A - Patients with lobular cancer subtype can be offered breast conservation if there is a good chance that clear margins can be obtained and the presence of multi-centricity can be excluded ("Favorable and unfavorable effects" 2000. (Grade A Level Ia)

A - Enlarged axillary nodes whether fixed or mobile are not a contraindication to breast conservation surgery as no increase in local recurrence has been reported ("Favorable and unfavorable effects" 2000) (Grade A Level Ia)

A - Central location is not a contraindication to breast conservation surgery as good control can be obtained with postoperative radiotherapy ("Favorable and unfavorable effects" 2000). (Grade A Level Ia)

A - A positive family history should not prevent a woman from considering breast conservation surgery and adjuvant radiotherapy as previously reviewed studies have not shown an increase in local recurrence with this option ("Favorable and unfavorable effects" 2000). (Grade A Level Ia)

A - Reexcision of margins should be undertaken when margin involvement is found on histological examination or if malignant appearing microcalcification is seen in postoperative mammography (Veronesi et al. 1990; Veronesi et al. 1994). (Grade A Level Ib)

GPP - Orientation of the surfaces of the excision specimen at the time of initial surgery will allow the reexcision of that margin that is involved alone and decrease cosmetic deformity. (GPP)
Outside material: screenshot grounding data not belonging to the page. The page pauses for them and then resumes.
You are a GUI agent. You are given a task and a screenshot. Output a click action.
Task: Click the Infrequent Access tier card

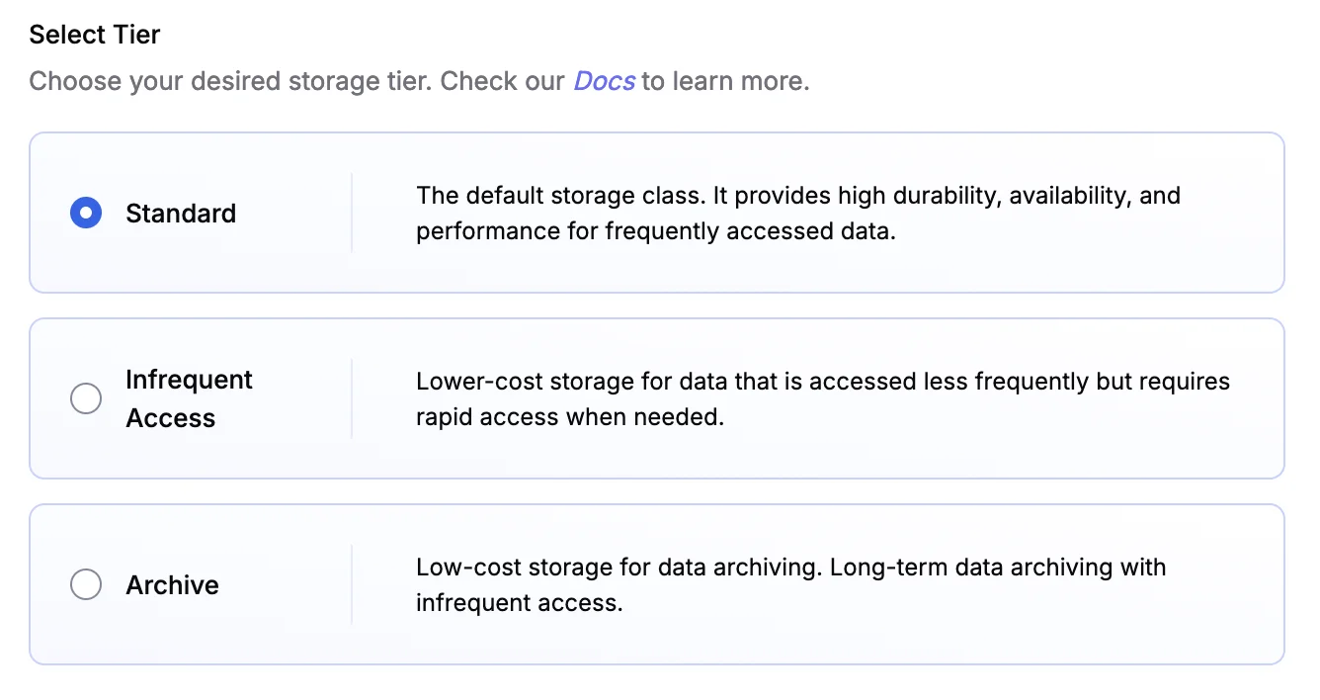coord(656,398)
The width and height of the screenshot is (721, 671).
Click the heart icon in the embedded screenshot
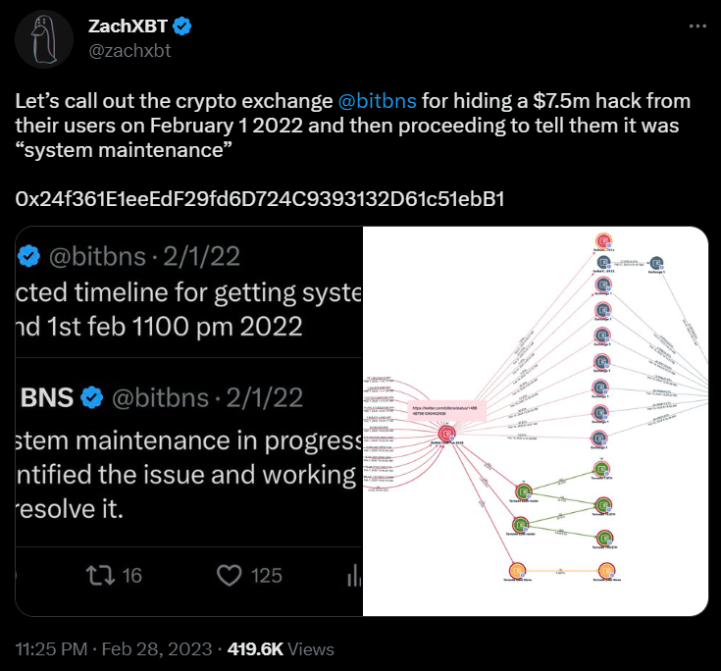(x=229, y=575)
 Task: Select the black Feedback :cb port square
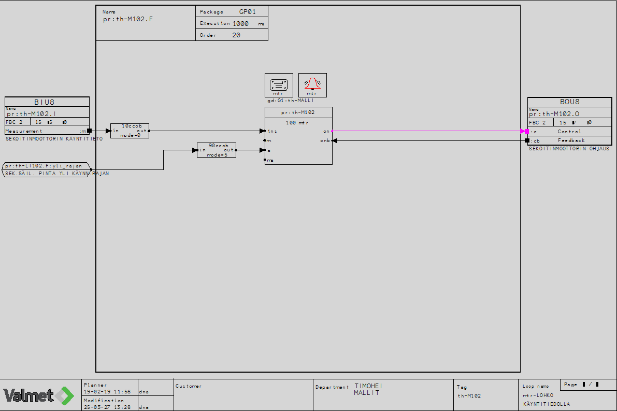(527, 140)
B - Level II axillary dissection to include the clearance of nodes under the pectoralis minor will provide accurate staging information and maintain local control in the axilla. In cases where fixed axillary nodes are found in preoperative clinical examination or the presence of gross extra-nodal spread at the time of axillary surgery a level III clearance to include all nodes to the lateral border of the first rib may decrease the incidence of axillary recurrence (Veronesi et al. 1994). (Grade B Level IIb)

C - The routine use of more sophisticated means to detect tumour recurrence such as tumour markers imaging for metastasis and liver function tests has not been shown to be useful or cost-effective and is discouraged (Morrow et al. "Standard for breast conservation therapy" 2002). (Grade C Level IV)
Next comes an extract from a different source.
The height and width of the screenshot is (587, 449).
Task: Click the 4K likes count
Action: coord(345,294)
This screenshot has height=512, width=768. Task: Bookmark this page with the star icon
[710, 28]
C - Postoperatively the clinical review of the patient is recommended at three- to six-monthly intervals for three years six-monthly to twelve monthly for the second to fifth years and annually thereafter (Morrow et al. "Standard for breast conservation therapy" 2002). (Grade C Level IV)

C - Following the mammography of the affected breast at the end of the first year posttreatment annual to two-yearly mammography of both breasts is recommended (Morrow et al. "Standard for breast conservation therapy" 2002). (Grade C Level IV)

Invasive Breast Cancer: Adjuvant Cytotoxic and Hormonal Therapies

GPP - There are currently no data to support the use of raloxifene (EVISTA) as adjuvant hormonal therapy in early breast cancer and use for adjuvant treatment in breast cancer is not recommended. (GPP)

A - Adjuvant treatments are recommended for the risk groups and patient groups as follows ("Tamoxifen for early breast cancer" 1998; "Polychemotherapy for early breast cancer" 1998):

Premenopausal*
ER or PR positive Minimal/Low Risk: tamoxifen or no adjuvant therapy
ER or PR positive Intermediate/High Risk: chemotherapy+tamoxifen or ovarian ablation+tamoxifen
ER and PR negative Minimal/Low Risk: no adjuvant treatment
ER and PR negative Intermediate/High Risk: chemotherapy

Postmenopausal
ER or PR positive Minimal /Low Risk: tamoxifen or no adjuvant therapy
ER or PR positive Intermediate/High Risk: chemotherapy+tamoxifen or tamoxifen
ER and PR negative Minimal/Low Risk: no adjuvant treatment
ER and PR negative Intermediate/High Risk: chemotherapy
(Grade A Level 1b)

*ER = estrogen receptor; PR = progesterone receptor

Adjuvant Radiotherapy for Invasive and Noninvasive Breast Cancer

A - Postmastectomy radiotherapy should be offered to a patient with T3 or T4 primary tumours or with four or more lymph nodes involved (Overgaard et al. 1997; Overgaard et al. 1998; Voogd et al. 2001; Cuzick et al. 1994). (Grade A Level Ia)

A - All patients undergoing breast conservation surgery for invasive and noninvasive breast cancer should be offered adjuvant radiotherapy (Goldhirsh et al. 2001; Fisher et al. "Tamoxifen" 2002; Fisher et al. "Twenty year follow up" 2002; Clark et al. 1996; Liljegren et al. 1999; Veronesi et al. 2001; Forrest et al. 1996). (Grade A Level Ia)

GPP - All patients eligible for breast conservation should be referred for a radiation oncology consultation if the fear of breast conservation is radiation treatment. (GPP)

B - Radiation treatment should be given in the management of locally advanced tumours (Wilken et al. 1999; De Lena et al. 1981; Rubens et al. 1989). (Grade B Level III)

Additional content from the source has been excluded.